#### [What you have to do]
Each entry must appear again exactly as it does in the source.

[Collected data]
※

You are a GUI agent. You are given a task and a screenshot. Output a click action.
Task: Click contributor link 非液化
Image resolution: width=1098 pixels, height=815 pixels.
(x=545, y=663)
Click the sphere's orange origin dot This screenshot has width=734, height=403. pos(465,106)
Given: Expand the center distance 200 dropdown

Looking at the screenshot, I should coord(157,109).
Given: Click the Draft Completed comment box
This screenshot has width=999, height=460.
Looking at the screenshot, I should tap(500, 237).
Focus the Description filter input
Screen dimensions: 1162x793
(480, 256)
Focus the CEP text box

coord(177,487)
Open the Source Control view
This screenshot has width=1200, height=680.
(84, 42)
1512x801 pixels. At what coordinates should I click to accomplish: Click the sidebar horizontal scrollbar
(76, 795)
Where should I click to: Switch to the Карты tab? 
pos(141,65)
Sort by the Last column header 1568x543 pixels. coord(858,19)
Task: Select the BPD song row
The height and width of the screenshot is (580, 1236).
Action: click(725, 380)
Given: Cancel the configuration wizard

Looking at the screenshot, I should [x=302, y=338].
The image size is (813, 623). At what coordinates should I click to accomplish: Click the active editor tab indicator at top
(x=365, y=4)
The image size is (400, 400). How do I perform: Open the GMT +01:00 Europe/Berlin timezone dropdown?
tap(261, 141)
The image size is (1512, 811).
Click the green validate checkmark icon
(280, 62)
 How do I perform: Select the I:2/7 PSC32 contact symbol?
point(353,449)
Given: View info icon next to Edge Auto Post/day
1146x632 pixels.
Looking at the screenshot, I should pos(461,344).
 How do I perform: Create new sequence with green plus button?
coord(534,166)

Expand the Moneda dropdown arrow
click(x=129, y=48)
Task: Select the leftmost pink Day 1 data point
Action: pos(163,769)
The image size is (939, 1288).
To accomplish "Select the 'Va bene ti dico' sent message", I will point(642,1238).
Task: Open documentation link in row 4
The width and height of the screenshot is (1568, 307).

※

#### [Response]
You are a GUI agent. You are given a task and a screenshot. Output a click action.
Task: Click contributor link 非液化
Image resolution: width=1098 pixels, height=815 pixels.
(x=545, y=663)
Click the sphere's orange origin dot This screenshot has width=734, height=403. pos(465,106)
Given: Expand the center distance 200 dropdown

Looking at the screenshot, I should coord(157,109).
Given: Click the Draft Completed comment box
This screenshot has width=999, height=460.
Looking at the screenshot, I should tap(500, 237).
Focus the Description filter input
Screen dimensions: 1162x793
(480, 256)
Focus the CEP text box

coord(177,487)
Open the Source Control view
This screenshot has width=1200, height=680.
(84, 42)
1512x801 pixels. At what coordinates should I click to accomplish: Click the sidebar horizontal scrollbar
(76, 795)
Where should I click to: Switch to the Карты tab? 
pos(141,65)
Sort by the Last column header 1568x543 pixels. coord(858,19)
Task: Select the BPD song row
The height and width of the screenshot is (580, 1236).
Action: click(725, 380)
Given: Cancel the configuration wizard

Looking at the screenshot, I should [x=302, y=338].
The image size is (813, 623). At what coordinates should I click to accomplish: Click the active editor tab indicator at top
(x=365, y=4)
The image size is (400, 400). How do I perform: Open the GMT +01:00 Europe/Berlin timezone dropdown?
tap(261, 141)
The image size is (1512, 811).
Click the green validate checkmark icon
(280, 62)
 How do I perform: Select the I:2/7 PSC32 contact symbol?
point(353,449)
Given: View info icon next to Edge Auto Post/day
1146x632 pixels.
Looking at the screenshot, I should pos(461,344).
 How do I perform: Create new sequence with green plus button?
coord(534,166)

Expand the Moneda dropdown arrow
click(x=129, y=48)
Task: Select the leftmost pink Day 1 data point
Action: pos(163,769)
The image size is (939, 1288).
To accomplish "Select the 'Va bene ti dico' sent message", I will point(642,1238).
Task: Open documentation link in row 4
The width and height of the screenshot is (1568, 307).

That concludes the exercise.